**SET PROBLEM**: Reproduce verbatim the portion of the records that opens with the line containing "Where should I click to: Click delete" and closes with the line containing "point(129,54)", including both of those lines.

**SOURCE DATA**:

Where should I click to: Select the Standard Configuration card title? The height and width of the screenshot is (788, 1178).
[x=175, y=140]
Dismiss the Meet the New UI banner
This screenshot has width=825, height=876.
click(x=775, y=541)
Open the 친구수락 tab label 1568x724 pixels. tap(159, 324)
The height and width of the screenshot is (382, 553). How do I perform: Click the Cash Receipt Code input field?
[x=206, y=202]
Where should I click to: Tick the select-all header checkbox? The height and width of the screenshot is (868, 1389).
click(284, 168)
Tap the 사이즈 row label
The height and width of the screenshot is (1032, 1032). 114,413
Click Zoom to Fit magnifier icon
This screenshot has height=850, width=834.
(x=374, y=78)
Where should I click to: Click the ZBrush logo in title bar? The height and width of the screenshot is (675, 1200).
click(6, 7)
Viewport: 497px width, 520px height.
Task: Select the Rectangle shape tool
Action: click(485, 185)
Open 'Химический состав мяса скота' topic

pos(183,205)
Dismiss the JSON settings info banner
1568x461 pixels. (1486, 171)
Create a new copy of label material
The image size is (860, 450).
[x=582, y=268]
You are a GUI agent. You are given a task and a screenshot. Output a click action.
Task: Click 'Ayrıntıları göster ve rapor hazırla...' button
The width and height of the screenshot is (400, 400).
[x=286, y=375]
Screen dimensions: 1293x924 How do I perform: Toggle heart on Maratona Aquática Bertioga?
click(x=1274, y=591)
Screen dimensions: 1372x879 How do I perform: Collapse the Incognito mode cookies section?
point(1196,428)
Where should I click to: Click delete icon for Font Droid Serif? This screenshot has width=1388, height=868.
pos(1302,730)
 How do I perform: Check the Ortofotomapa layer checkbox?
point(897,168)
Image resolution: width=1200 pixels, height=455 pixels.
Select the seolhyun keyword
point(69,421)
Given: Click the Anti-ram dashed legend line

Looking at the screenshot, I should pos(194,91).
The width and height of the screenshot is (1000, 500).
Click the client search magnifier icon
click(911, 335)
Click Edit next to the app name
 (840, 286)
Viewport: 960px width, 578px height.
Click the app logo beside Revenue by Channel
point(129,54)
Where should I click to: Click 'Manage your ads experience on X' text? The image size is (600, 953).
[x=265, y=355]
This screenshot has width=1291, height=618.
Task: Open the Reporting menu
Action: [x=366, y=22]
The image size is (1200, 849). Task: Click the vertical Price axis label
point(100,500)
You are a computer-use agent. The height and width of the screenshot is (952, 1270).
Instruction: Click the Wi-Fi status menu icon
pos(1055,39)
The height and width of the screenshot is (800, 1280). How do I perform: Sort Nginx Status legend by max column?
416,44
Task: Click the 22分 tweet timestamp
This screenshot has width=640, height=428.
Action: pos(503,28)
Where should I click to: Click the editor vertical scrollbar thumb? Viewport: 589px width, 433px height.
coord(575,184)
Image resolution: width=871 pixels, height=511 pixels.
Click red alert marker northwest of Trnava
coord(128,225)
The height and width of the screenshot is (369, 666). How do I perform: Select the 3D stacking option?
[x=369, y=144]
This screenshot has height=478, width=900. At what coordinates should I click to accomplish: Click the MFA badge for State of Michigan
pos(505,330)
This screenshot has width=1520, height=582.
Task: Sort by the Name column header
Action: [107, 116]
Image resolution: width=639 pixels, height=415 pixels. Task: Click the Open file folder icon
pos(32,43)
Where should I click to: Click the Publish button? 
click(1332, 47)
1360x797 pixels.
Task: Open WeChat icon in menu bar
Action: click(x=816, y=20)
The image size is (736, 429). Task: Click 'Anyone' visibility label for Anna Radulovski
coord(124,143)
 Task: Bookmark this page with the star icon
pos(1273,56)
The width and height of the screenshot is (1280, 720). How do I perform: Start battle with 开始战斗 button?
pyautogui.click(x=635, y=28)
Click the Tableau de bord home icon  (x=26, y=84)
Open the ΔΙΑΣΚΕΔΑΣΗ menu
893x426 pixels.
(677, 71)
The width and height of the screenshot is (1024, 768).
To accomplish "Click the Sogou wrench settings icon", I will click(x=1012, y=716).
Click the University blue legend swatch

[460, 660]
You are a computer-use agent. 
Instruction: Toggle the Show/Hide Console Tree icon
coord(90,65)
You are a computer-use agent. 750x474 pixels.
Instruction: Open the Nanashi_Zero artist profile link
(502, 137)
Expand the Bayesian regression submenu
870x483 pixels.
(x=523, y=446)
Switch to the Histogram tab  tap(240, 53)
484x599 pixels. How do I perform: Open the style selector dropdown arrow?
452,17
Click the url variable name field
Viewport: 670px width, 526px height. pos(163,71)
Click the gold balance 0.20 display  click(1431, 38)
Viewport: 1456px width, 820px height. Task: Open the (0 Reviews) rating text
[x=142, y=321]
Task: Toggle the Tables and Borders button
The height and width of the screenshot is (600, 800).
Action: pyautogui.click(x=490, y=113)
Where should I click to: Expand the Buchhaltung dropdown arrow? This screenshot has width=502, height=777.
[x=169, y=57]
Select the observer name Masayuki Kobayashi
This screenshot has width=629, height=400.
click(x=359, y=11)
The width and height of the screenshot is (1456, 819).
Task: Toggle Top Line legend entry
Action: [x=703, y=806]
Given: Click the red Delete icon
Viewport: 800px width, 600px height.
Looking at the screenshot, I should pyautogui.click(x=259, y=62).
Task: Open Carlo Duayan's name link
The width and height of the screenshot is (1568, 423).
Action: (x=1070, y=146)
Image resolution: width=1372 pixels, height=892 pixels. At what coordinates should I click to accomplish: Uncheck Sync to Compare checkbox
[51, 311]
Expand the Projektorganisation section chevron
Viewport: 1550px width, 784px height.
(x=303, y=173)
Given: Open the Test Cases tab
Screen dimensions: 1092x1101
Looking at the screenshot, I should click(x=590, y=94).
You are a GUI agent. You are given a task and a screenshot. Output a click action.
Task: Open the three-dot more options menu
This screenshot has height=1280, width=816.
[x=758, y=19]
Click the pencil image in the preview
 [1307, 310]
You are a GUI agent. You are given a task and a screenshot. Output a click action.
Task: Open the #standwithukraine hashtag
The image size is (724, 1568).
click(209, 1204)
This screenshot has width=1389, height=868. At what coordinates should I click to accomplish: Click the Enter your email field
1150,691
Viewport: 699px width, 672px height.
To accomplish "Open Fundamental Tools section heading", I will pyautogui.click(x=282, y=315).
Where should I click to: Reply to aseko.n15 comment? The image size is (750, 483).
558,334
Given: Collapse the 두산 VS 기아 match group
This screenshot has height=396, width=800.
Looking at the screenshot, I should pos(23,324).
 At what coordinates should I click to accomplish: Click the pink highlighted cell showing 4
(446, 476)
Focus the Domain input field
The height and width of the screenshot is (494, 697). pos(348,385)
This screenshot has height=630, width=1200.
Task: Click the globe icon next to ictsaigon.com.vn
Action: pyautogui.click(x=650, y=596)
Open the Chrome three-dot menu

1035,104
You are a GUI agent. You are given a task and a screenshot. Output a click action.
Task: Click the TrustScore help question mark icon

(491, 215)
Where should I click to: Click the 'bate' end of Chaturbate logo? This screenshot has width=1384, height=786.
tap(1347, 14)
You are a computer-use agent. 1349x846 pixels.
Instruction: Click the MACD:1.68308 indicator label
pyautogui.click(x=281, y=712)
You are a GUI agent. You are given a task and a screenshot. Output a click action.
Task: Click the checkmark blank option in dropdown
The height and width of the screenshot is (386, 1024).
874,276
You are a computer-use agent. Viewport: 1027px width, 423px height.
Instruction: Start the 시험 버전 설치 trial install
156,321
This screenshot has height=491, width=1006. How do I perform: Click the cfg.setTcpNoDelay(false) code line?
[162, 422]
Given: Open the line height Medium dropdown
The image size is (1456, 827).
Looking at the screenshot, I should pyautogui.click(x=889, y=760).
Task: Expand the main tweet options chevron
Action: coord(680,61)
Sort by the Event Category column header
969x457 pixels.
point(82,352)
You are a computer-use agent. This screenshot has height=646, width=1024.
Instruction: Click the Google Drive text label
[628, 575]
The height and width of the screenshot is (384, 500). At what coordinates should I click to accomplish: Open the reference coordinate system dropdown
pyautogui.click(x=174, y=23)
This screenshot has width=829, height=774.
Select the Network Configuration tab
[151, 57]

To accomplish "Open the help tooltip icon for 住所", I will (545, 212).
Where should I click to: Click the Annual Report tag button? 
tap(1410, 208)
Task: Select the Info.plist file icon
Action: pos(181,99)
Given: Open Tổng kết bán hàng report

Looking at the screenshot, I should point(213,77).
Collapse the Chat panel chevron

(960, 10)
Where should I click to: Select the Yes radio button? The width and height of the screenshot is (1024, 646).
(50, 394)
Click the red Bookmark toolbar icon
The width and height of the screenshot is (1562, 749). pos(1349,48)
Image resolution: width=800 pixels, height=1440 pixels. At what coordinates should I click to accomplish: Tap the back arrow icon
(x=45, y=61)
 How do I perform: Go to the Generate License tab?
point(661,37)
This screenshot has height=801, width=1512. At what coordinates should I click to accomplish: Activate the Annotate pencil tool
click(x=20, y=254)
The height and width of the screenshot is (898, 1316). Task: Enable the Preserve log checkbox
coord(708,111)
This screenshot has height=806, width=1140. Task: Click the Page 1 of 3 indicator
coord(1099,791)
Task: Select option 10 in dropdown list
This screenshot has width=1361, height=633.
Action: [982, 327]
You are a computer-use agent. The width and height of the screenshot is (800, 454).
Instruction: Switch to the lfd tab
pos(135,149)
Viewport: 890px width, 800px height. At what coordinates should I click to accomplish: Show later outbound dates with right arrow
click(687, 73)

**WRITTEN REPLY**:
Where should I click to: Click delete icon for Font Droid Serif? This screenshot has width=1388, height=868.
pos(1302,730)
 How do I perform: Check the Ortofotomapa layer checkbox?
point(897,168)
Image resolution: width=1200 pixels, height=455 pixels.
Select the seolhyun keyword
point(69,421)
Given: Click the Anti-ram dashed legend line

Looking at the screenshot, I should pos(194,91).
The width and height of the screenshot is (1000, 500).
Click the client search magnifier icon
click(911, 335)
Click Edit next to the app name
 (840, 286)
Viewport: 960px width, 578px height.
Click the app logo beside Revenue by Channel
point(129,54)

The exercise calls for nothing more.